Types of psychotherapy
Not all people respond to one type of psychotherapy. Having been eclectically trained, Michelle draws upon a variety of psychotherapy theories and methodologies to provide the best possible treatment outcomes for her clients. The types of therapies Michelle provides are listed and described below:
Acceptance and Commitment Therapy (ACT)
Acceptance and Commitment Therapy helps to change the context in which a person relates to their symptoms, allowing for more adaptive ways of relating to discomfort. Goals of ACT are to make behavioral choices that reflect upon a person’s values and to allow challenging and uncomfortable personal thoughts and feelings to coexist.
Short-Term Psychodynamic Psychotherapy (STPP)
Some people find it helpful to explore a specific problematic behavioral pattern to better understand their current unsatisfactory choices they are making in their life. A better understanding of the connections between the past and the present pattern can lead to new and more desirable interactive patterns. Goals of STPP are to reduce symptoms, gain coping skills, gain awareness of choices, and to have better interpersonal relationships.
This type of psychotherapy helps a person to make links between the unconscious and the conscious aspects of their life. Jungian psychotherapy helps people to gain a deeper level of self-understanding and self-potential through the strategy of dream interpretation. When a person is not in crisis, dream work can provide an innovative way to explore and gain insight towards one’s authentic self. Jungian work can examine your life from the perspective of where have you been, where are you now, and who are you becoming.

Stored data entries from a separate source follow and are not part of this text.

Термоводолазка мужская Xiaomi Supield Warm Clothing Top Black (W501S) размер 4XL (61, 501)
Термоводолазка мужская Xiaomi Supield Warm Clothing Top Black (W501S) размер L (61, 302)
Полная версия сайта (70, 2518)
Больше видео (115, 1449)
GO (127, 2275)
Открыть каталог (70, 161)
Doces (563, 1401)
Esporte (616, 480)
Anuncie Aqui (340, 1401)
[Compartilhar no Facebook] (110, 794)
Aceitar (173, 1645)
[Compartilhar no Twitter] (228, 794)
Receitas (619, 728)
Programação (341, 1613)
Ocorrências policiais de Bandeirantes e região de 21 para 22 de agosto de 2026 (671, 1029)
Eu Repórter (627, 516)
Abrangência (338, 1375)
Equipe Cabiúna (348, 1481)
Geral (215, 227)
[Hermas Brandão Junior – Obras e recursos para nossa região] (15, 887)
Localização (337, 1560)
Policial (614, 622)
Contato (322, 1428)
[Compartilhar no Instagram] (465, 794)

I will at times, use a structured behavioral model that examines environmental triggers that produce emotional and physiological responses. Undesirable behaviors can occur and lead to negative consequences. The goal is to change problematic behavior.
Dialectical Behavior Therapy (DBT)
DBT is a contemporary cognitive behavioral approach that provides a broad range of practical coping skills that are complemented by Eastern Philosophy (mindfulness). DBT targets ingrained patterns that are driven by negative thinking and unhelpful automatic behaviors. Improved relationships and managing emotions and anxiety are goals of DBT therapy.